> _DESCRIPTION OF THE TASK_
In the passage below, how many of the 184 participants in the United Nations plastics summit want the treaty to address the plastic manufacturing process and its chemicals?

August 14, 1947: At midnight, the Indian Independence Act of 1947 goes into effect, ending the British Raj and creating the independent states of India and Pakistan. This territory included the future state of Bangladesh, though at this time it was part of Pakistan. This date is commemorated as Pakistani Independence Day while August 15 is commemorated as Independence Day in India. Initially both countries commemorated August 15, but the Pakistanis later shifted to August 14, ostensibly because British Viceroy Louis Mountbatten held Pakistan’s independence ceremony on that date so that he could attend a similar ceremony in India the following day.
INTERNATIONAL
I’m sure nobody could have predicted this, but the United Nations plastics summit that opened earlier this month appeared to be on the verge of imploding on Thursday, which was supposed to be its final day (it’s now been extended for at least one more day in hopes of salvaging a deal). With little substantive agreement on the text of a proposed international plastics treaty, organizers tried to draft a watered down compromise document that would satisfy everyone but instead wound up further alienating everyone. Around 100 of the 184 participants in the summit want the treaty to do something to address the toxic plastic manufacturing process and its constituent chemicals. The rest, led by major petroleum producing states, want to limit a treaty to managing plastic waste only. If a compromise treaty does emerge from this process the history of international environmental action strongly suggests it will favor the oil producers and thus will require little and offer nothing by way of enforcement.

> _Stored items_

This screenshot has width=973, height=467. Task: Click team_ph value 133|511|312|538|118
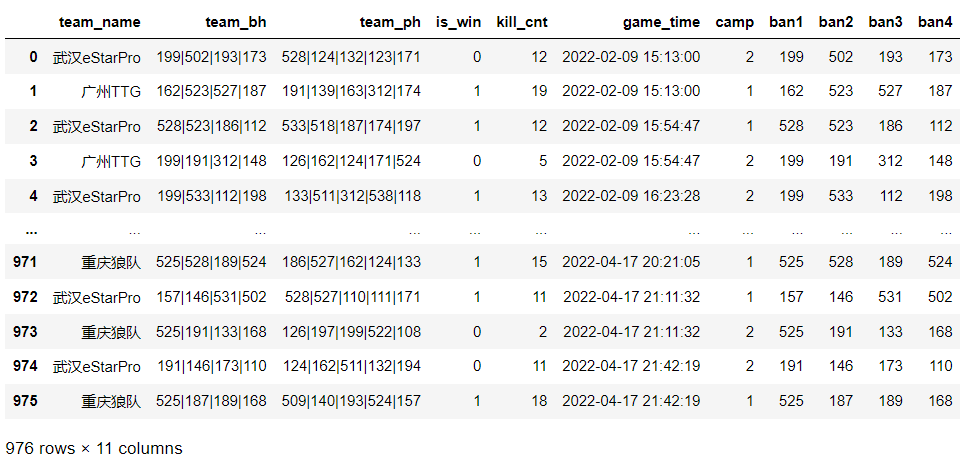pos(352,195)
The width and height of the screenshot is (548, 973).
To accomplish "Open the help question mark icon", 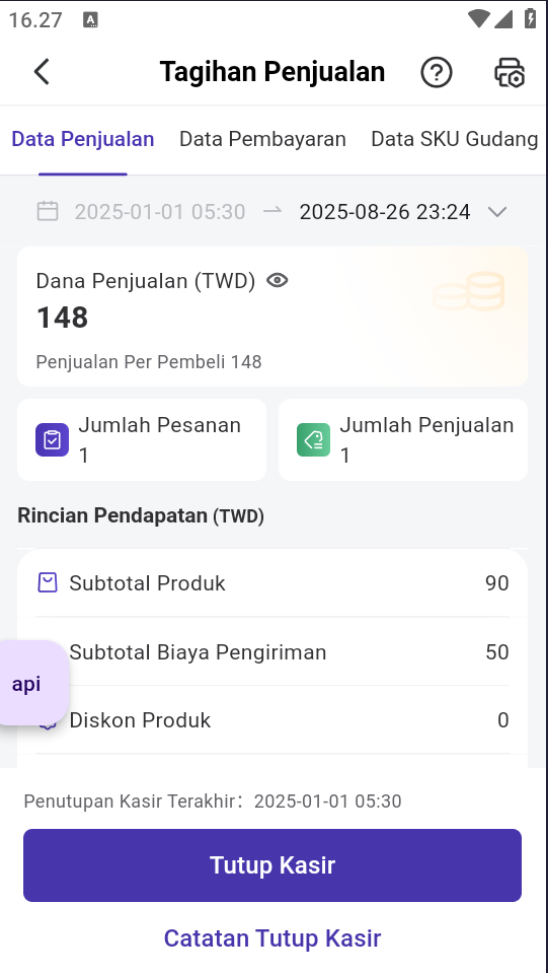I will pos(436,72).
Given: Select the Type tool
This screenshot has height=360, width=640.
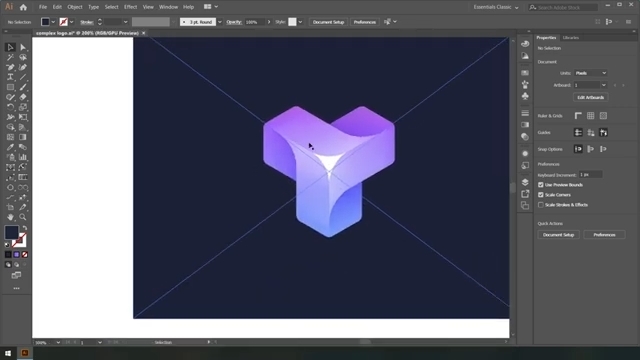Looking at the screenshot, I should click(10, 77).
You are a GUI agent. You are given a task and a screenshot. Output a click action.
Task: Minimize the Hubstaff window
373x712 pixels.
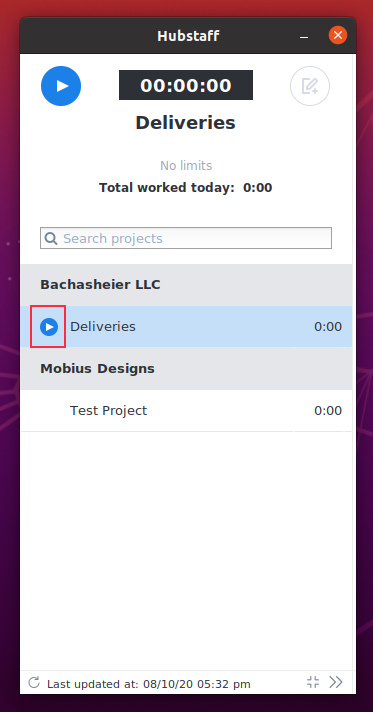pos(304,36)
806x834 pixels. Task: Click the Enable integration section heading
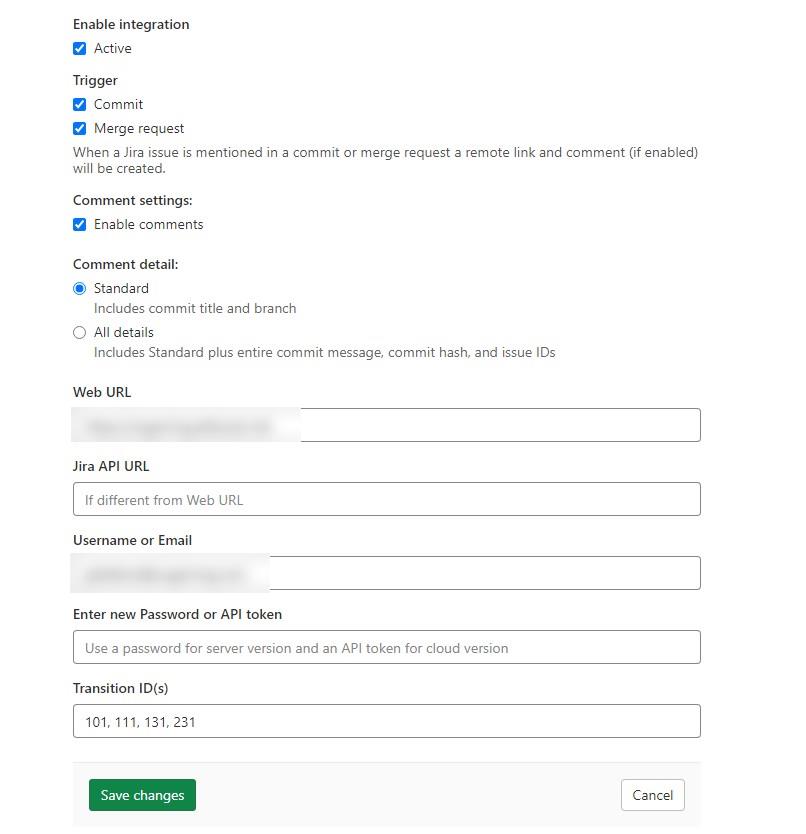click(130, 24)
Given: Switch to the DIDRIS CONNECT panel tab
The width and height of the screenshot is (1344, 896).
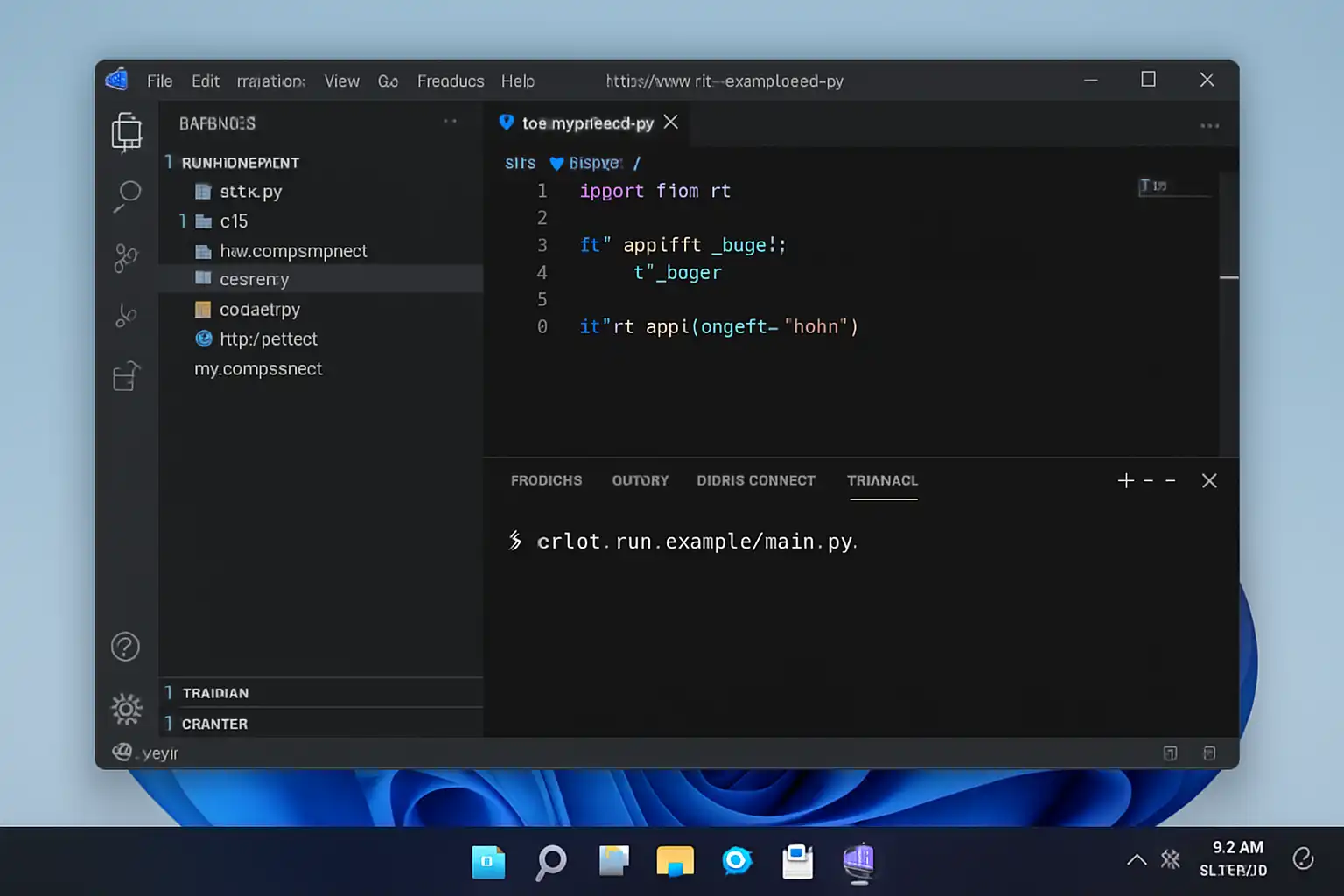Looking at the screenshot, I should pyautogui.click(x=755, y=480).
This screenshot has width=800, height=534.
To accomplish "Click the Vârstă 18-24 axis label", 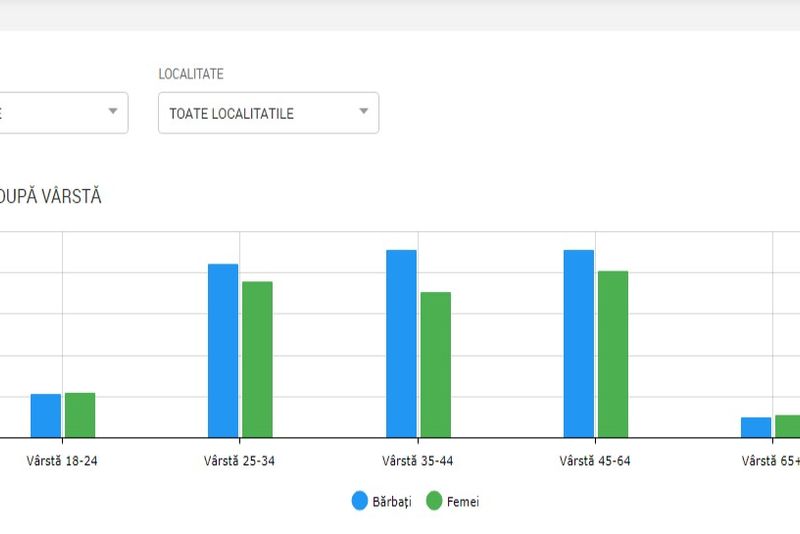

> _SOLUTION_
Around 100 of the 184 participants.